Les organisations agricoles s’inquiètent de la baisse annoncée de la dotation de l’État pour 2010.
L’État abandonne la politique d’accompagnement de l’installation

Après sept années de réductions drastiques des crédits d’État alloués aux Adaséa* et aux Odaséa**, le représentant du ministre de l’Agriculture qui clôturait, à La Roche-sur-Yon, le 6 novembre dernier, le congrès des Adaséa-Odaséa a annoncé une nouvelle baisse de plus de 15 % de la dotation pour 2010 alors que le budget alloué au titre de l’année 2009 (16,5 M€) est tout juste suffisant pour accompagner les candidats au métier d’agriculteur. Une telle mesure, si elle était confirmée, aurait pour effet de condamner la politique d’accompagnement de l’installation en agriculture et de laisser, sur le bord du chemin, les candidats qui n’ont pas les moyens de payer un prestataire de services.

Des jeunes de tous horizons
Aujourd’hui, grâce à la dotation de l’État, les Adaséa-Odaséa aident tous les candidats au métier d’agriculteur à trouver une exploitation agricole en les mettant en relation avec des cédants sans successeurs. Ils renseignent les porteurs de projets sur les soutiens publics auxquels ils peuvent prétendre et les appuient dans le montage de leur dossier.
Ce travail d’accompagnement de la politique d’installation permet à des jeunes de tous horizons de devenir agriculteurs. Ainsi, plus d’un tiers des jeunes qui s’installent le font hors du cadre familial. Ce travail garantit aussi une bonne utilisation des crédits publics puisque, dix ans après leur installation, 95 % des jeunes installés sont toujours agriculteurs.

Un désengagement incompréhensible
« En abandonnant la politique d’accompagnement des candidats agriculteurs, l’État condamne purement et simplement la
politique de renouvellement des générations dont il dit pourtant qu’elle constitue l’une de ses priorités.

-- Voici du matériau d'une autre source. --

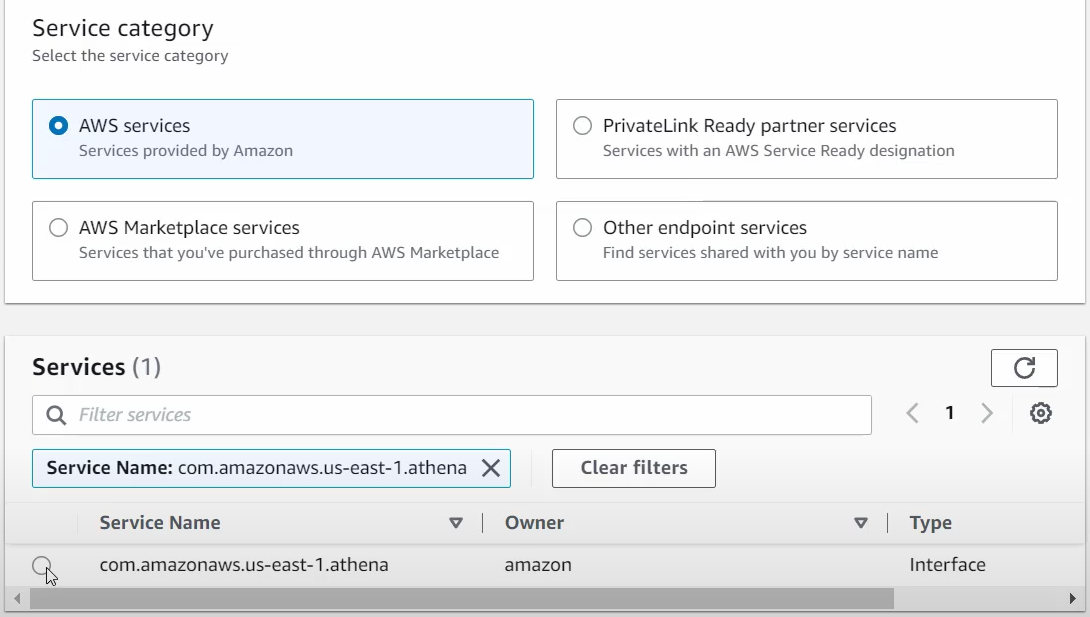Select PrivateLink Ready partner services option

coord(582,126)
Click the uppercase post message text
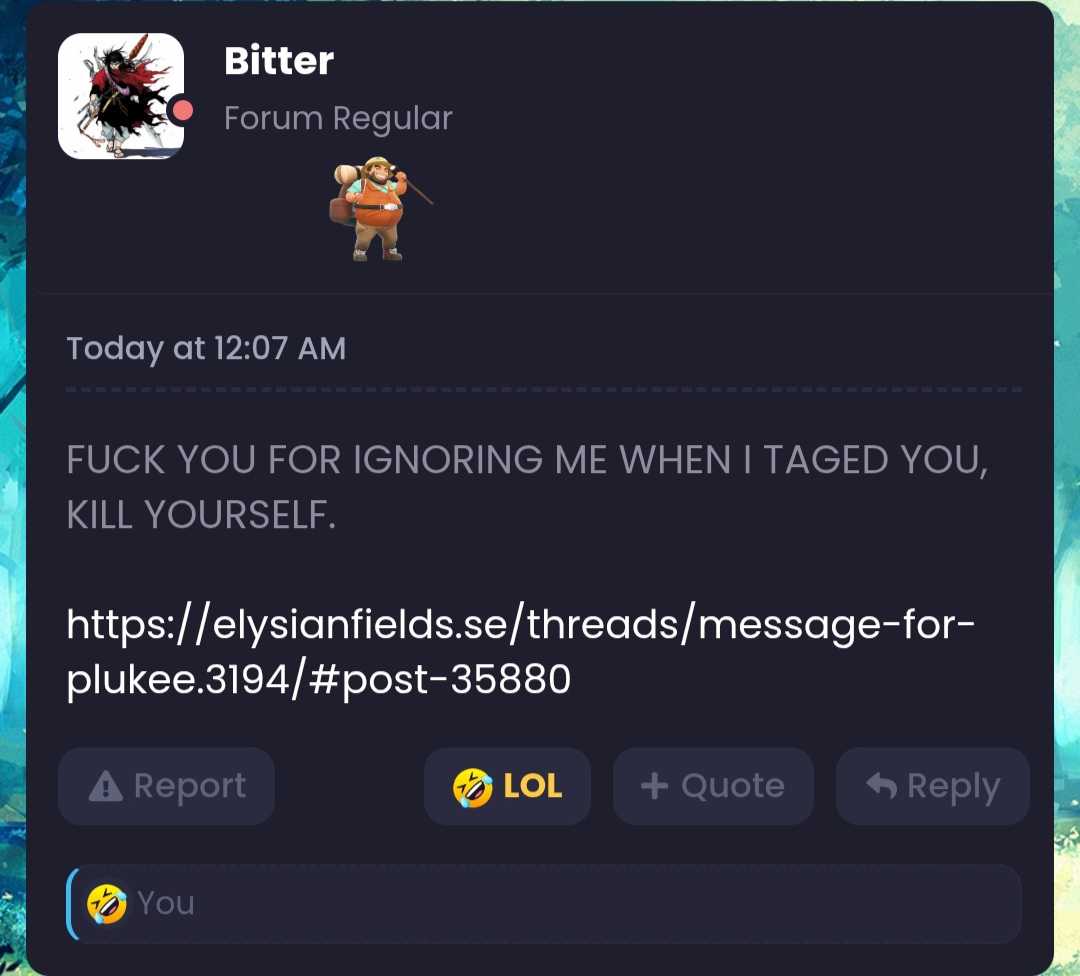1080x976 pixels. coord(527,487)
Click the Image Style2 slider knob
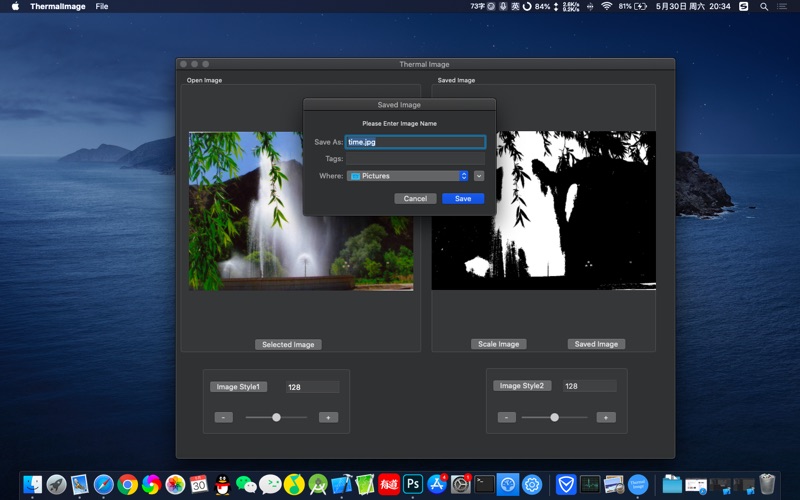The height and width of the screenshot is (500, 800). click(x=554, y=417)
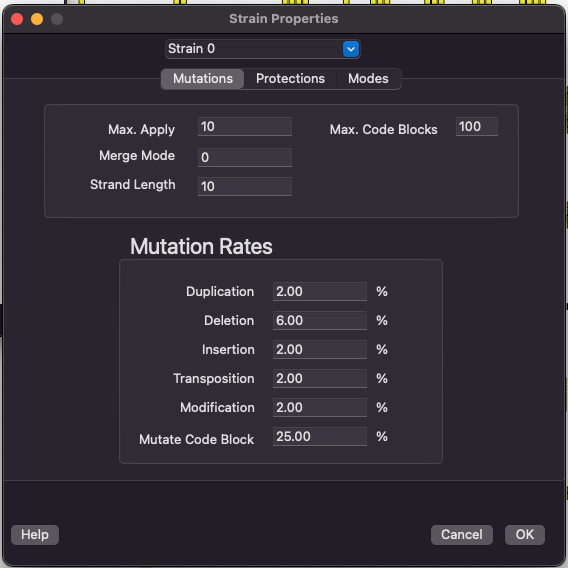Screen dimensions: 568x568
Task: Confirm settings with OK button
Action: pyautogui.click(x=525, y=535)
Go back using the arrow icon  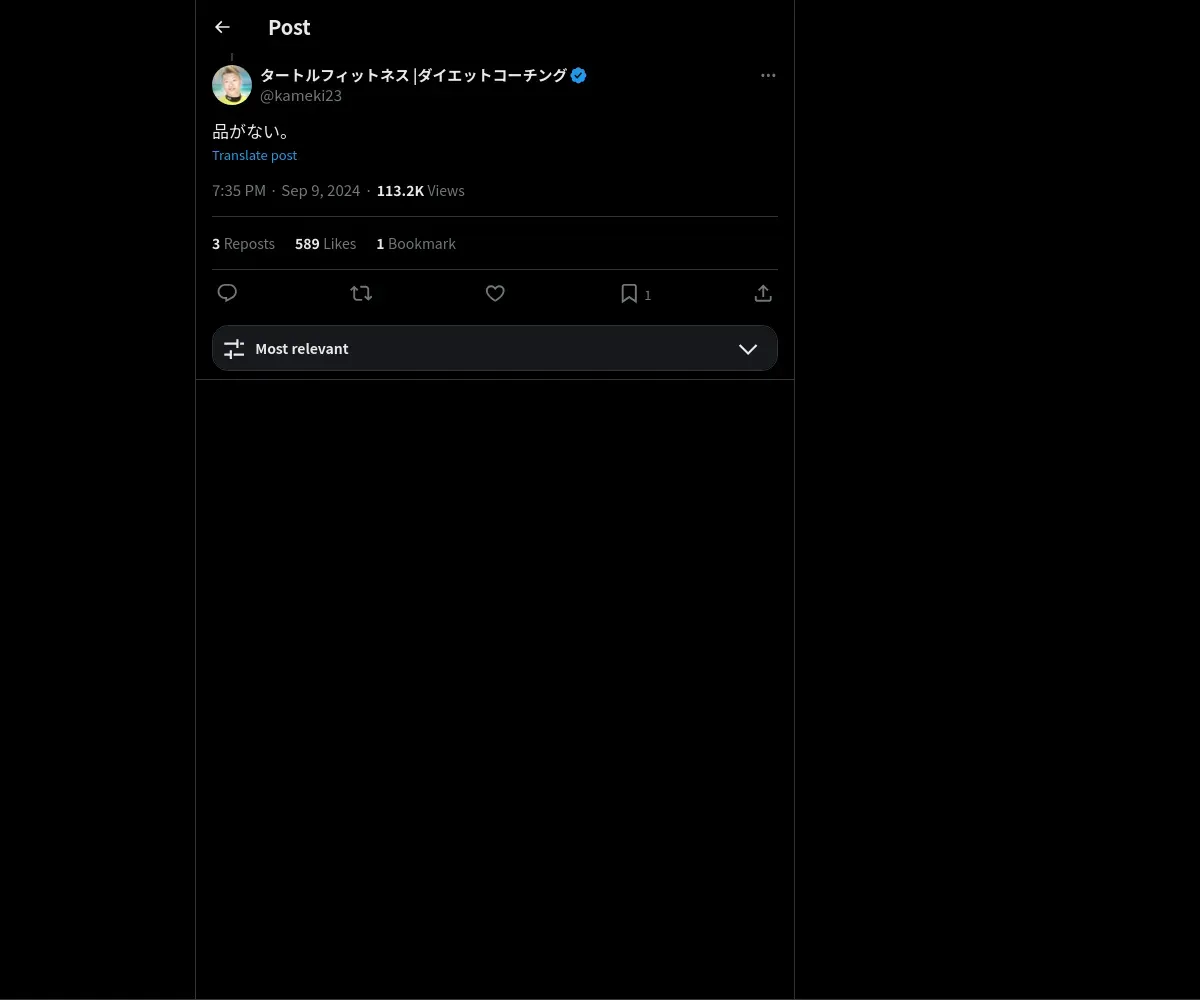pyautogui.click(x=222, y=28)
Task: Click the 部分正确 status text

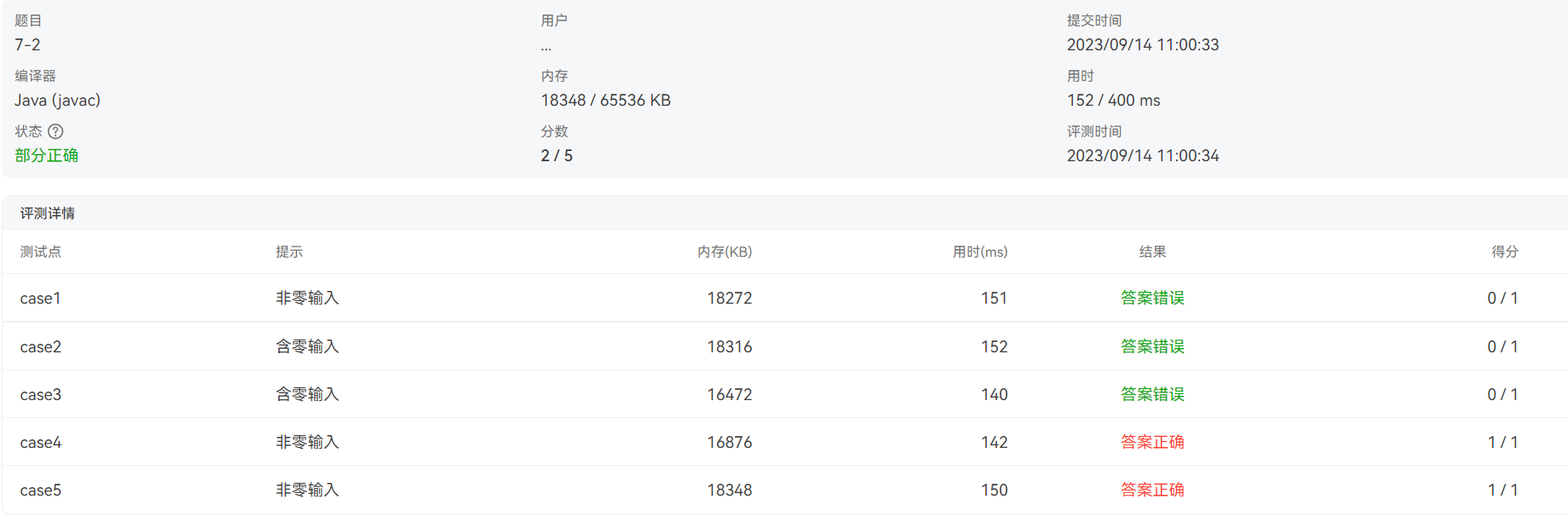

Cet abandon est totalement inacceptable dans la situation actuelle difficile que traverse l’agriculture. Aujourd’hui, les jeunes cherchent un accompagnement plus personnalisé. Les cessions d’exploitations sont plus compliquées. Ce désengagement de l’État est incompréhensible au moment où une mobilisation générale est engagée pour réussir le plan de relance de l’économie française », soulignent la FNSEA, Jeunes agriculteurs, l’APCA et le GIE des Adaséa-Odaséa qui mettent, au quotidien, la politique d’instal-lation des jeunes agriculteurs au cœur de leur action. Ils demandent au ministre de l’Agriculture et aux parlementaires de « stabiliser la dotation d’accompagnement des Adaséa-Odaséa au niveau de 2009 (16,5millions
d’euros) pour donner un sens et du concret à la politique de renouvellement des générations en agriculture et d’aménagement durable du territoire ».

*Adaséa (association départementale pour l’aménagement des structures des exploitations agricoles) structures des exploitations agricoles) service identifié au sein de la chambre d’agriculture.

**Odaséa (organisme départemental pour l’aménagement des structures.